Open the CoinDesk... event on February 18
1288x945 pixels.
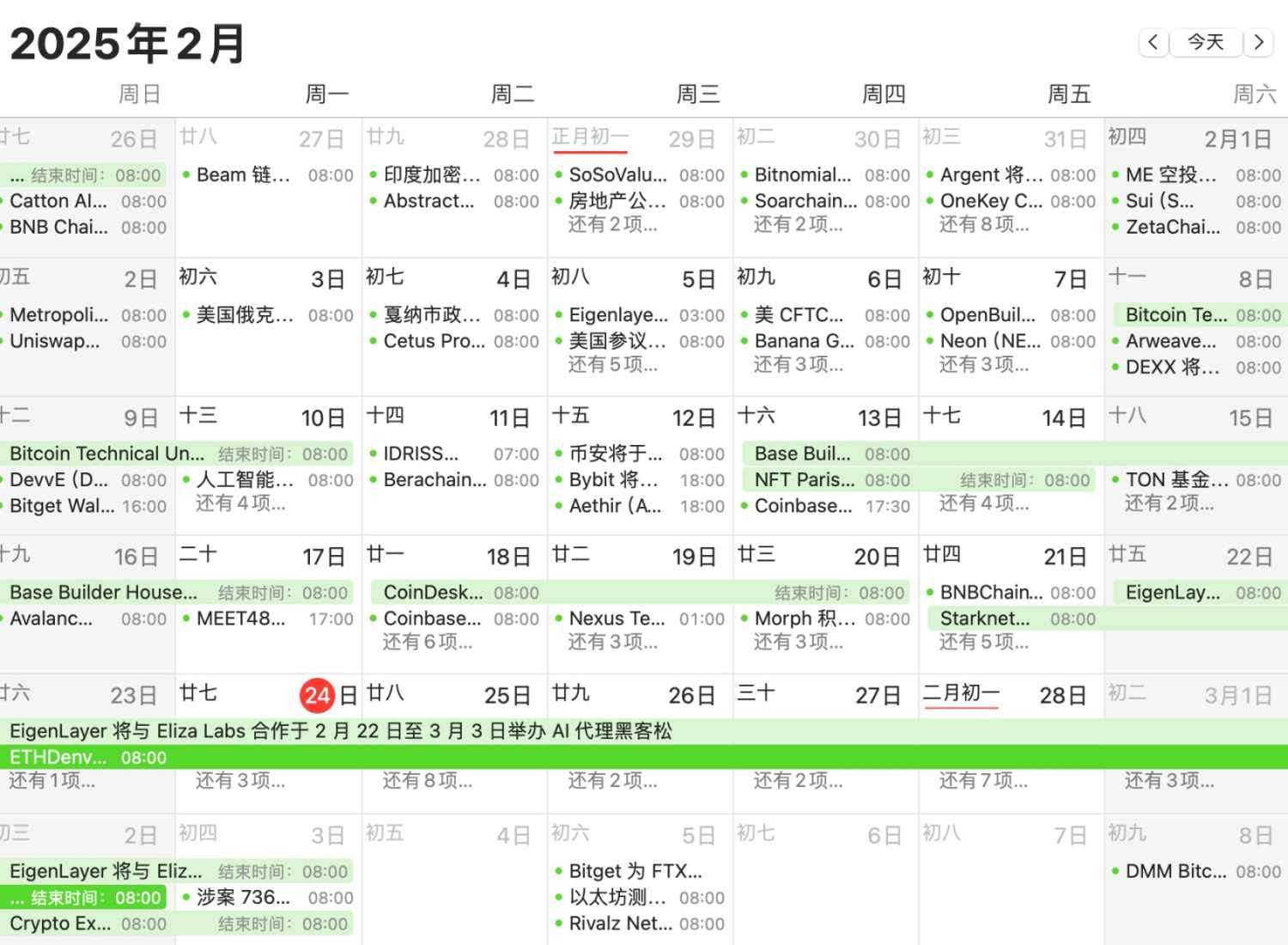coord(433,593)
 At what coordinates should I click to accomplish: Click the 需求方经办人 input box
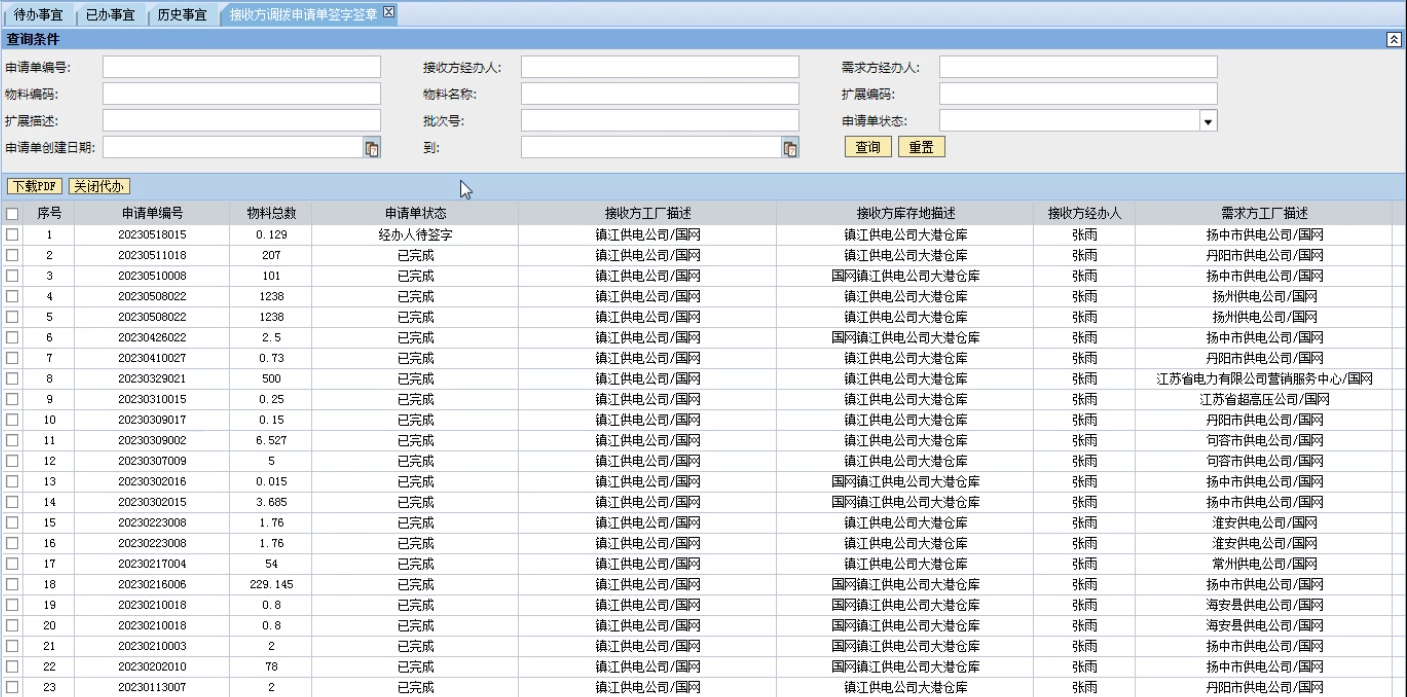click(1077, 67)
· · · · ·
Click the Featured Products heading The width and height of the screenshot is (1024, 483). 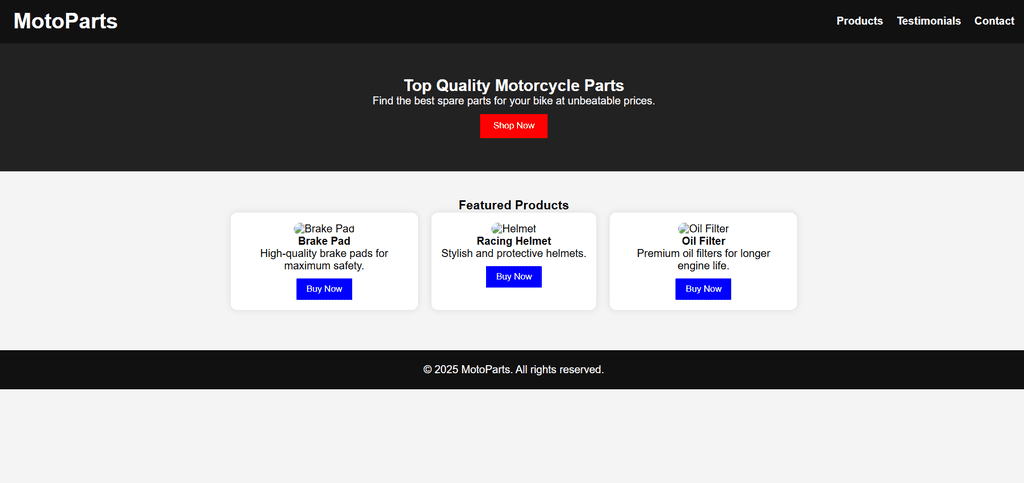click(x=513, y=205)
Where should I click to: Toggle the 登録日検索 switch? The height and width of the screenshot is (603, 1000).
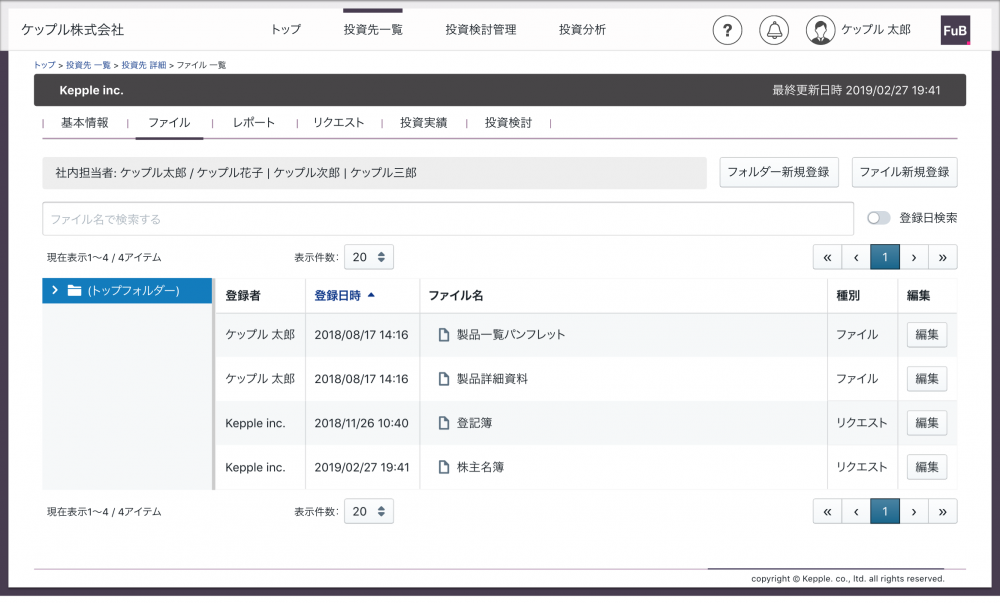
· · · · ·
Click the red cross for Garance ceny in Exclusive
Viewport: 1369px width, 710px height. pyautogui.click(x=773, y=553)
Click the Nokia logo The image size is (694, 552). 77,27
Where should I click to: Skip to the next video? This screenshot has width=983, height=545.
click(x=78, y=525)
· · · · ·
Prompt. Among the records above, repeat exactly the line with "Click the red", the line with "Click the Nokia", and every line in between, and only those.

Solution for this exercise.
Click the red cross for Garance ceny in Exclusive
Viewport: 1369px width, 710px height. pyautogui.click(x=773, y=553)
Click the Nokia logo The image size is (694, 552). 77,27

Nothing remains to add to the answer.